If people do not respond at the latest, for example by pressing the buttons on the steering wheel or the handle on the steering wheel and an additional acoustic signal, the ZFAS - the central driver assistance system - will independently initiate countermeasures. It should then steer the vehicle safely to the edge of the conveyor belt and come to a standstill. For the test, this computer unit still fills the entire A7 trunk. When piloted driving becomes a reality at Audi in four to five years, the electronic brain is only the size of a tablet.

What seems to be happening as if by magic is the interaction of well-known driver assistance systems from the series such as the automatic distance controller with stop & go function (ACC) or the lane change assistant (ASA) and new sensors that are close to series production. Radar sensors work at the front and rear, which complement the 360-degree all-round view. Laser scanners are installed in the radiator grille and the rear apron, which continuously provide information on the detection of static and dynamic objects while driving. The high-resolution 3D camera, which is mounted on top of the windshield and looks forward at a wide angle, is brand new - you will also be able to encounter it in the new Audi Q7 in the future.

The transition to this future increasingly assisted driving will be accomplished in several steps. The latest state-of-the-art, as experienced as a co-driver in the A7 concept, can relieve the driver on motorways at speeds in excess of 110 km / h. The first standard use of piloted driving will probably be a stowage pilot here. Thereafter, the arrangement of the various assistance systems should allow the completely self-parking car.

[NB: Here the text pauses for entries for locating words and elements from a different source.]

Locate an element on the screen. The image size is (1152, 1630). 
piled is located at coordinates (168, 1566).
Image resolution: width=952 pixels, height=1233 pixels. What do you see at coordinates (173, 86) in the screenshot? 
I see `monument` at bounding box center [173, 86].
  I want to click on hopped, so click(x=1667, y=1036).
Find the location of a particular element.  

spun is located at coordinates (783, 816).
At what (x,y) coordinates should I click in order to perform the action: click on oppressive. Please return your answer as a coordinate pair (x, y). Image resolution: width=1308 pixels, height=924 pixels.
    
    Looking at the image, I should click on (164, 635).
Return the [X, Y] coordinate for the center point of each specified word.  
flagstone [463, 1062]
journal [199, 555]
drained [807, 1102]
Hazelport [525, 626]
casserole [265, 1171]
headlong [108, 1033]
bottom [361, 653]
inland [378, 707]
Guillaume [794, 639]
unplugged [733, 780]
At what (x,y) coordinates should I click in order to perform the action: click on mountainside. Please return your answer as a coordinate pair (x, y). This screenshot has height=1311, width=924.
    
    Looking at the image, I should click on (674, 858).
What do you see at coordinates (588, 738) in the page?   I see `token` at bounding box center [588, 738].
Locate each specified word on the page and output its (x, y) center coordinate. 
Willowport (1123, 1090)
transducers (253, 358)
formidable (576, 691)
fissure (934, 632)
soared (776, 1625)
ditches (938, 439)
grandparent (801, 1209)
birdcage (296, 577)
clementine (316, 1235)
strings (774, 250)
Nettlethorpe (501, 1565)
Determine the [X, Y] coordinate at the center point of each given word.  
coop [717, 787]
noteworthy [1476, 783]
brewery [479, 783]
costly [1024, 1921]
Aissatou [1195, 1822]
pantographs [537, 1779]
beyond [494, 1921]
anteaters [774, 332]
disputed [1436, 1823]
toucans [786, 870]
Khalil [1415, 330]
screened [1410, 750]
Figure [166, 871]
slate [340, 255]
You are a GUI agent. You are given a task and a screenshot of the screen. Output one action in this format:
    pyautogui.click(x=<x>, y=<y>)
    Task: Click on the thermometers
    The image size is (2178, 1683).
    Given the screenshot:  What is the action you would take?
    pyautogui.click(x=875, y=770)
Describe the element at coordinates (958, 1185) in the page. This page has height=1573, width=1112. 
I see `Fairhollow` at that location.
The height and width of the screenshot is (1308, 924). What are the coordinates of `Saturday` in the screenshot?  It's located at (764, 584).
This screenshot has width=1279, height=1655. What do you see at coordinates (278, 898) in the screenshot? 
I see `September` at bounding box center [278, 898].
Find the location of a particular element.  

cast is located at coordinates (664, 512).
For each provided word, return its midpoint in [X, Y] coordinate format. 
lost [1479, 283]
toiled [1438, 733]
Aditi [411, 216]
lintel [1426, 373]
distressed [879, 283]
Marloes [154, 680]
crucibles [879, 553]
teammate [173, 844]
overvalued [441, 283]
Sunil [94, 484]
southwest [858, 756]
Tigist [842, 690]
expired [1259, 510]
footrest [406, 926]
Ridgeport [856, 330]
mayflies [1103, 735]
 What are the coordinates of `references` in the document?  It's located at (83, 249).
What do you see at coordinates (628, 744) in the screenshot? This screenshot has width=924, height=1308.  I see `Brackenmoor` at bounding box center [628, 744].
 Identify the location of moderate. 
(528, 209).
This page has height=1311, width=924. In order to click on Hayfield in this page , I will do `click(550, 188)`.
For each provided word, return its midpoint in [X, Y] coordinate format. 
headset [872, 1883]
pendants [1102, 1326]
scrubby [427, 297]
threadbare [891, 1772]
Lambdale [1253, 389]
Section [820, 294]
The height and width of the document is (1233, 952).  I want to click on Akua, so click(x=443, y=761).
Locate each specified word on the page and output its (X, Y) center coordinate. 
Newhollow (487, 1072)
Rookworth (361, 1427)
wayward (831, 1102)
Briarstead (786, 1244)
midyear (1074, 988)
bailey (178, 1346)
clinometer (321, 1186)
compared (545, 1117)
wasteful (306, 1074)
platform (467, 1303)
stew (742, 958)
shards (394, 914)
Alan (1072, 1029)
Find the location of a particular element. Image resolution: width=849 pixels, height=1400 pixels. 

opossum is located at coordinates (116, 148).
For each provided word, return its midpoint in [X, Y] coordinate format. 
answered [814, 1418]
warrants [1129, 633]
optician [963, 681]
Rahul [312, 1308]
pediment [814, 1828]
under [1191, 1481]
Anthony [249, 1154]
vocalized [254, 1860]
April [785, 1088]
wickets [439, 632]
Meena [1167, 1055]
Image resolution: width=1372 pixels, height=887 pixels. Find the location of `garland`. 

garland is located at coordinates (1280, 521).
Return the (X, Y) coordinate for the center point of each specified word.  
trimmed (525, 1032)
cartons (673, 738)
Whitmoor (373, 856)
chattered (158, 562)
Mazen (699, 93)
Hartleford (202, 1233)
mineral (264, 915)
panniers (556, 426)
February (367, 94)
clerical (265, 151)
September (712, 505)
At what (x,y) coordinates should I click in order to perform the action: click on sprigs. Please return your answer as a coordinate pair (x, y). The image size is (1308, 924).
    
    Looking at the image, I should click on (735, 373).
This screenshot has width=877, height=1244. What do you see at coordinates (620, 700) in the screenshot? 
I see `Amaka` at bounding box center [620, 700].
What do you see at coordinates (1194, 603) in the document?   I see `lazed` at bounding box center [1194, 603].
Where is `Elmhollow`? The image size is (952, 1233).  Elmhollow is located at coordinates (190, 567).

On the first trip, the fully electronic driver can only take command on the highway. Tasks such as getting on or off a highway or from the US Highway are far too complex to handle the processed data, as well as the movement on rural roads or in cities with oncoming traffic, intersections and passers-by. Subsidiary Audi is itself something of a test vehicle for the future of autonomous driving in the VW Group. The efforts will be shared as joint research between Ingolstadt, Wolfsburg and Audis Future Lab on California's west coast.

“In a certain way, we simulate the human brain,” says Alejandro Vukotic, Head of Driver Assistance Systems at Audi, explaining the challenge of imitating an evolutionarily highly developed intelligence with increasingly sophisticated technology. A driverless RS7 was on the racetrack in Hockenheim at around 240 km / h. But to grasp the complexity of everyday traffic situations like a human and then make decisions is not in the stars, but according to the experts, the developers will not have reached this goal for ten to fifteen years.

The fact that Audi's piloted driving concept is initially on the road in the USA also has to do with the changed legislation there. Where the legal definition of this new driving style and questions of accident liability for individuals are still being discussed in Europe, US states such as California, Nevada and Florida have already given the green light for autonomous travel on public roads, but with the stipulation that an experienced human “Autopilot” sits behind the wheel. And the fact that the CES in Las Vegas was selected as the destination of the long-distance journey marks an essential stage for the company in the networking of the car into the “smart car”. A few years ago, manufacturers such as Mercedes, BMW and Audi presented themselves at the fair with visions in the field of infotainment and sought proximity to innovators from high technology. In the meantime, with their autonomous driver assistance systems, they are increasingly confidently claiming the stage. The old term automobile - the self-driving car - seems to be slowly but surely arriving at itself.